Big Changes (Might) Be Coming To Champions League Rules

Away goals could become a thing of the past.

With the 2021 Champions League Final between Manchester City and Chelsea on Saturday, this week has been full of conjecture over the future of the competition. While the Super League appears to have (mostly) died down, a few fairly major changes to Champions League rules could be on the cards, including away goals, substitutions and a “Final Four.”

The biggest change that appears most likely is the Champions League doing away with the away-goals rule, which has been used to determine winners for 56 years. On Friday, the UEFA clubs competitions committee decided to eliminate the rule, meaning away goals could be discarded as soon as the 2021-2022 Champions League and Europa League seasons. The decision still needs to be approved by the executive committee. 

Away goals are used over two-legged competitions to determine who advances in case of a tie on aggregate score. Whichever side scored more goals while playing on the road advances; teams only go to extra time/shootouts if away goals are also even. 

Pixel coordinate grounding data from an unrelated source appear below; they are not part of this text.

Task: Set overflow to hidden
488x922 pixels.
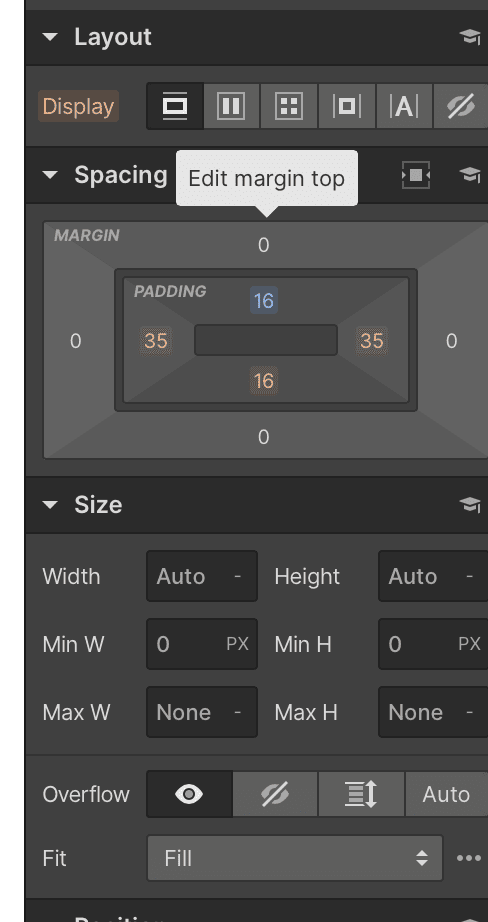Action: [x=275, y=794]
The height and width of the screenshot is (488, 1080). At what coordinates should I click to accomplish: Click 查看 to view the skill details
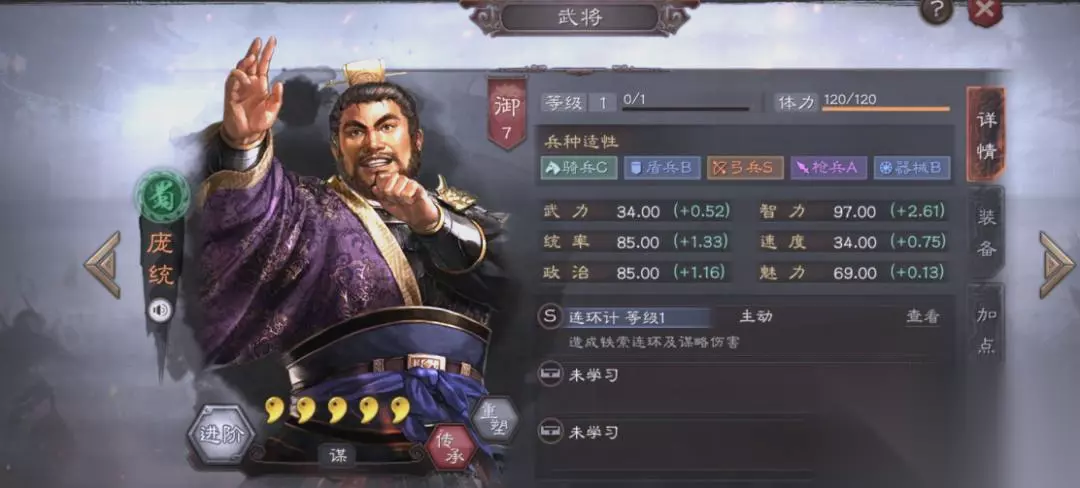[x=922, y=317]
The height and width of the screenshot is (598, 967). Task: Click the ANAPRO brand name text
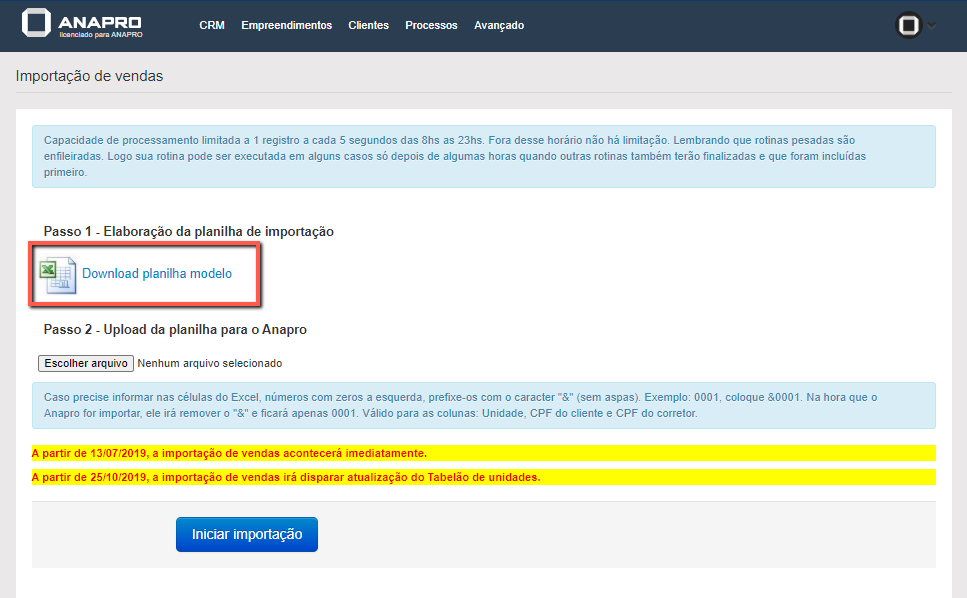[100, 22]
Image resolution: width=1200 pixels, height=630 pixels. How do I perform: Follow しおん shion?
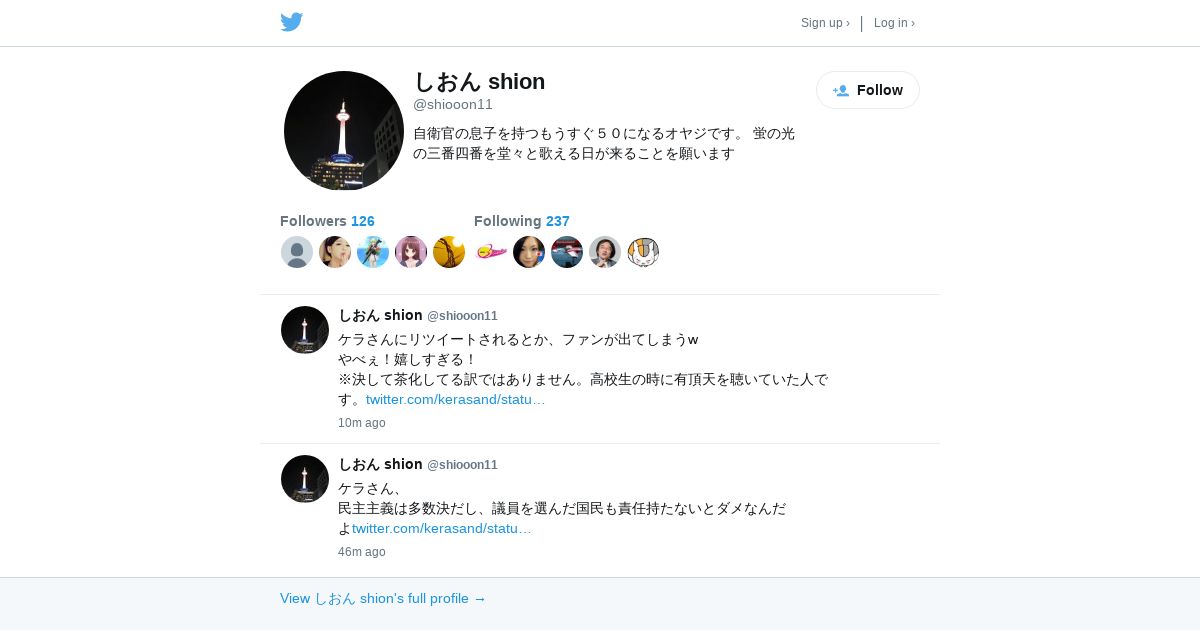868,90
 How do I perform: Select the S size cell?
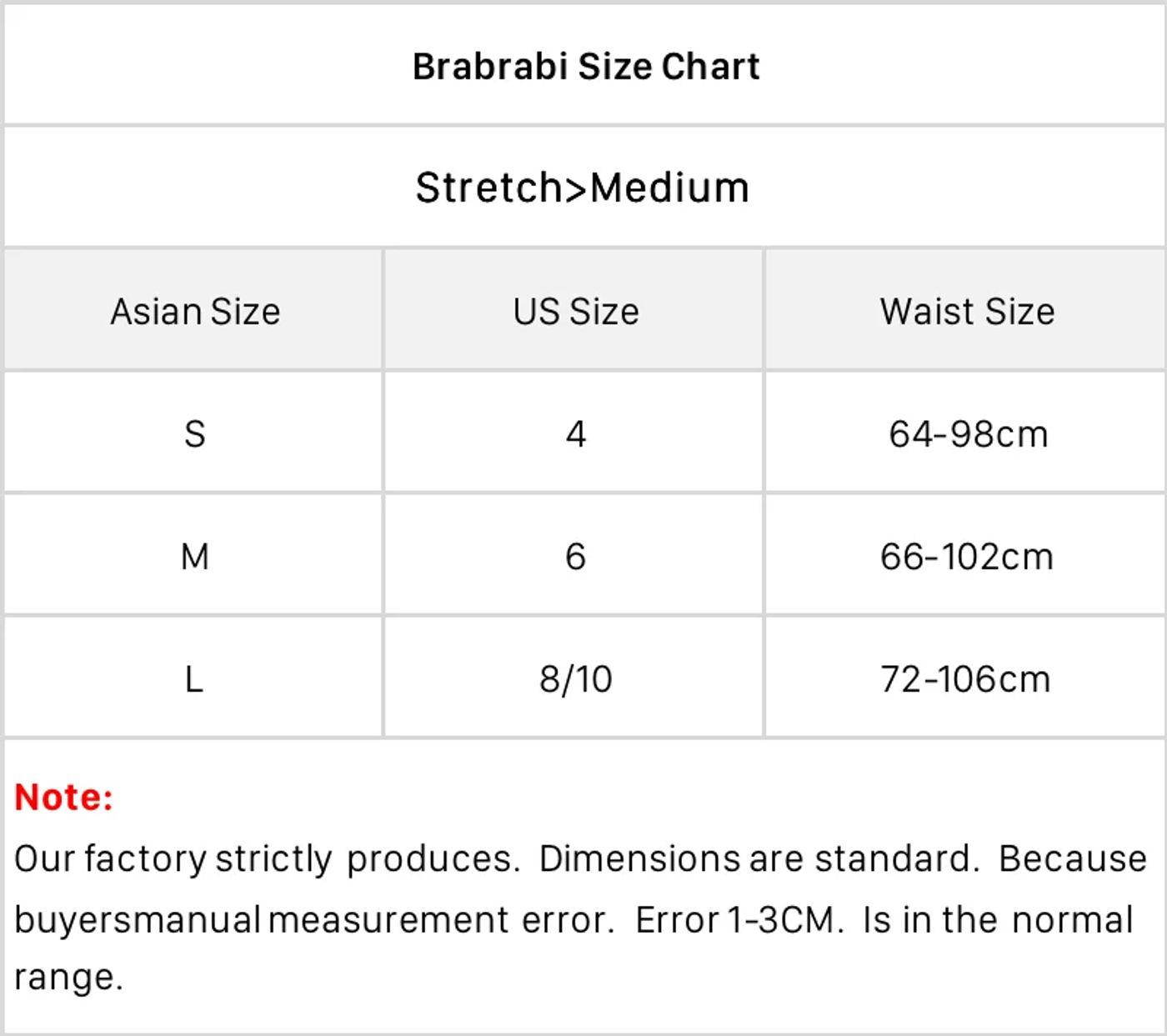[194, 434]
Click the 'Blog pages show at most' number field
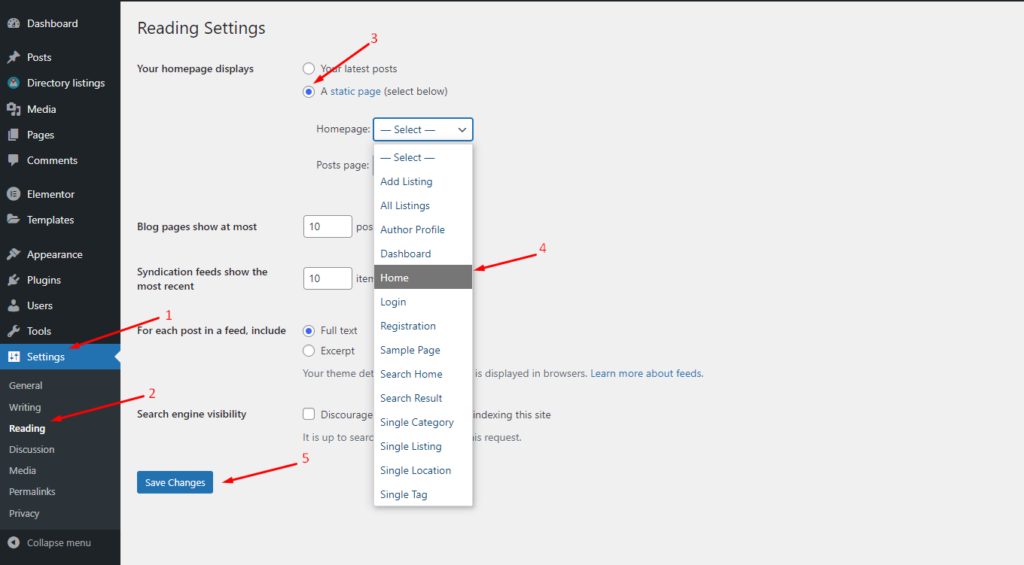1024x565 pixels. [327, 227]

In many respects, this system made sense and worked to thrilling effect. Teams are often more cautious on the road, so this rule encouraged more attacking instead of parking the bus. Additionally, the away-goals rule rewards teams for scoring in harsher environments. Plus, with away goals essentially counting as 1.1 goals, it meant matches could see lead changes swap with a single strike, which is always exciting as a fan. 

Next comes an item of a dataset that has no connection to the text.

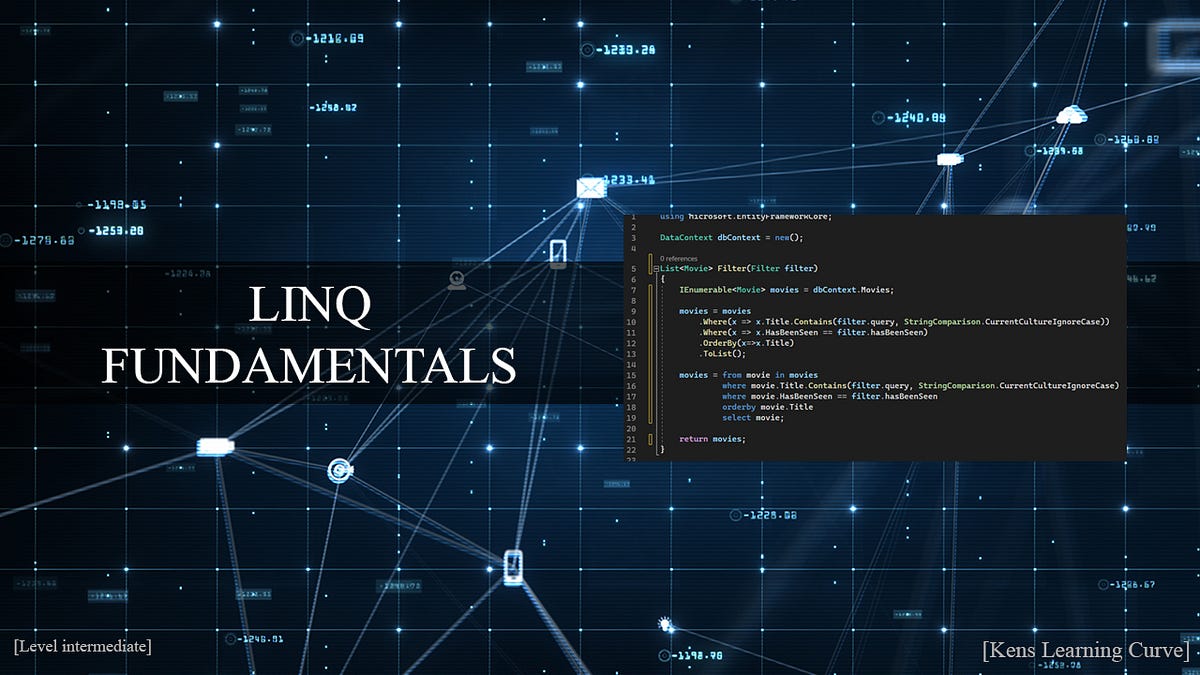
Task: Click the envelope icon above the code window
Action: (x=590, y=186)
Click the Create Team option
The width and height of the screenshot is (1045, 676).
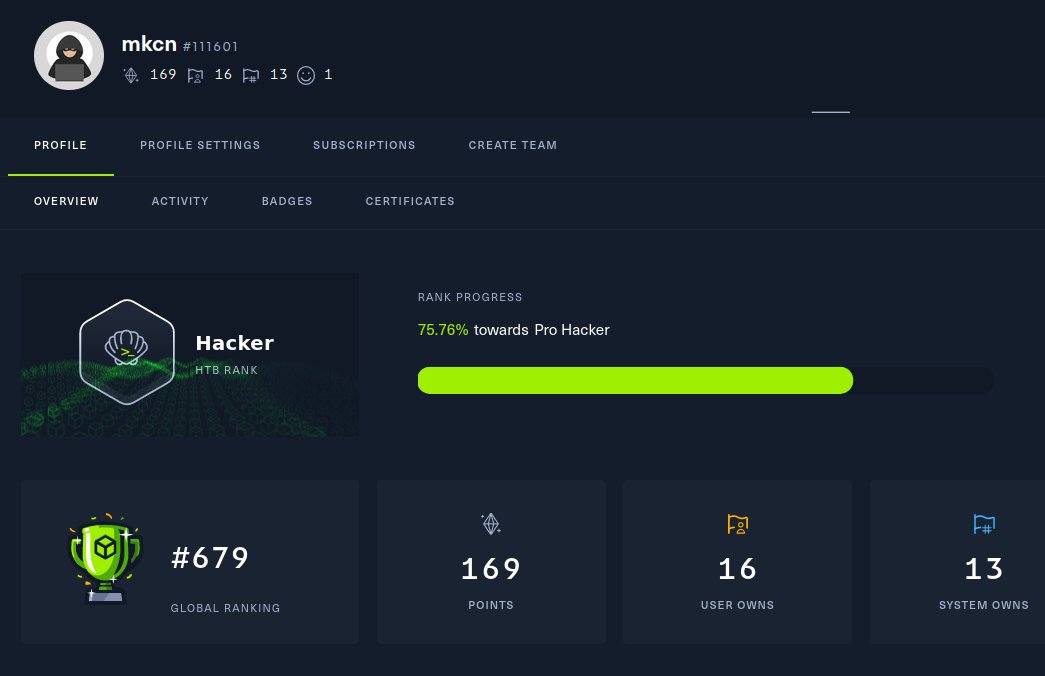pyautogui.click(x=513, y=145)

But there were always downsides to the rule, which occasionally felt unfair. Scoring an away goal during extra time in the second leg felt more powerful than playing at home for an extra 30 minutes. Plus, there wasn’t much advantage to playing at home during the Covid-19 pandemic as fans weren’t allowed in the stands to cheer on their clubs. 

Reasonable-minded fans have legitimate arguments both for and against the away-goals rule, but it appears it may soon become a thing of the past. 

Something else that could soon disappear in Europe is the two-legged semifinal. This week, UEFA president Aleksander Čeferin said he would prefer to have a “Final Four” week after the success of 2020’s “Final Eight” make-up tournament.

Last year, after the Covid-19 pandemic interrupted the Champions League, UEFA decided to host the final eight teams in Portugal for a single-elimination conclusion to the tournament, instead of having two-legged competitions for every knockout round until the final. While done mostly due to time constraints, it proved successful, replicating the feel of the World Cup knockout rounds. 

Now Čeferin wants to keep that going, albeit with just the final four teams instead of the final eight, playing the semifinals and final in one week in one location.

“I’m in favor of a ‘Final Four’ in the Champions League,” Čeferin told L’Equipe. “It could be great and effective in terms of revenue if done right. But everyone has to give their point of view. We are discussing it, but it is not decided. We liked the ‘Final Eight’ last year in Portugal.”

While a Final Four would be great from a spectacle standpoint, clubs might not appreciate losing out on revenues for their home leg, an obstacle Čeferin has already acknowledged. Plus, it’s hard as a fan to give up two matches between Europe’s elite. 

A Final Four faces bigger challenges than scrapping away goals, as it is currently mostly just an idea floating around. But UEFA recently revamped the Champions League format to include more matches. With more total matches, clubs might be more willing to give up a semifinal home game.

The new Champions League format will not debut until 2024, so there is still time for a Final Four to be instituted, if not by then, for the following season.

Finally, one last Champions League rules change is not restricted to the competition. IFAB, soccer’s law-making body, approved on Friday the use of five substitutes per game through the end of 2022. 

IFAB initially allowed leagues and tournaments to allow five subs — up from three — per match to support player welfare amid a flurry of matches following football’s Covid-19 hiatus in 2020. The Premier League was the only major European league to not take advantage of the ruling this past season, though it was in use in the Champions League and Europa League.

Change is never easy, but change is coming for the Champions League rules and European football in general, whether we want it or not. Exactly how much change we get remains to be seen, but after the Super League shakeup earlier this year, nothing is sacred anymore.